Written problem:
Reproduce the rows below, changing "Screen dimensions:" to "Screenshot size:" wherever it appears and leaving everything else as is.

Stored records
※ ※ ※
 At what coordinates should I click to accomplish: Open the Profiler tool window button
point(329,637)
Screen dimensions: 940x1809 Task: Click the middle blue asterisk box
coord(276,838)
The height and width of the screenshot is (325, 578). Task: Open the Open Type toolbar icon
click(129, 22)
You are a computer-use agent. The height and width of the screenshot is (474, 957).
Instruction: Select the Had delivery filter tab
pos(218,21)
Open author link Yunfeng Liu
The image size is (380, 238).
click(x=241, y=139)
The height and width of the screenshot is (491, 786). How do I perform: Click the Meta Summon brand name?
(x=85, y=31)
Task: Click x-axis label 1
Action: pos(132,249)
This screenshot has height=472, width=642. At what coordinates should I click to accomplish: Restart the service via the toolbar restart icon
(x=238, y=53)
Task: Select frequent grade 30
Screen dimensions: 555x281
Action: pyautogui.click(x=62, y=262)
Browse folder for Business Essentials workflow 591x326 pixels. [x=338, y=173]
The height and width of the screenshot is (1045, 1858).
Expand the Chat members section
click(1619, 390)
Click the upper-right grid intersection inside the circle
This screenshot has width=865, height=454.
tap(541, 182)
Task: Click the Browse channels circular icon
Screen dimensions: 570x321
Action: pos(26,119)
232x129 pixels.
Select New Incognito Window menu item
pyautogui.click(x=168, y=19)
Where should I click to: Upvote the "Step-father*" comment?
※ ※ ※
Written solution:
 At what coordinates should I click to accomplish: Open the Profiler tool window button
point(329,637)
Screenshot size: 940x1809 Task: Click the middle blue asterisk box
coord(276,838)
The height and width of the screenshot is (325, 578). Task: Open the Open Type toolbar icon
click(129, 22)
You are a computer-use agent. The height and width of the screenshot is (474, 957).
Instruction: Select the Had delivery filter tab
pos(218,21)
Open author link Yunfeng Liu
The image size is (380, 238).
click(x=241, y=139)
The height and width of the screenshot is (491, 786). How do I perform: Click the Meta Summon brand name?
(x=85, y=31)
Task: Click x-axis label 1
Action: pos(132,249)
This screenshot has height=472, width=642. At what coordinates should I click to accomplish: Restart the service via the toolbar restart icon
(x=238, y=53)
Task: Select frequent grade 30
Screenshot size: 555x281
Action: pyautogui.click(x=62, y=262)
Browse folder for Business Essentials workflow 591x326 pixels. [x=338, y=173]
The height and width of the screenshot is (1045, 1858).
Expand the Chat members section
click(1619, 390)
Click the upper-right grid intersection inside the circle
This screenshot has width=865, height=454.
tap(541, 182)
Task: Click the Browse channels circular icon
Screenshot size: 570x321
Action: pos(26,119)
232x129 pixels.
Select New Incognito Window menu item
pyautogui.click(x=168, y=19)
Where should I click to: Upvote the "Step-father*" comment?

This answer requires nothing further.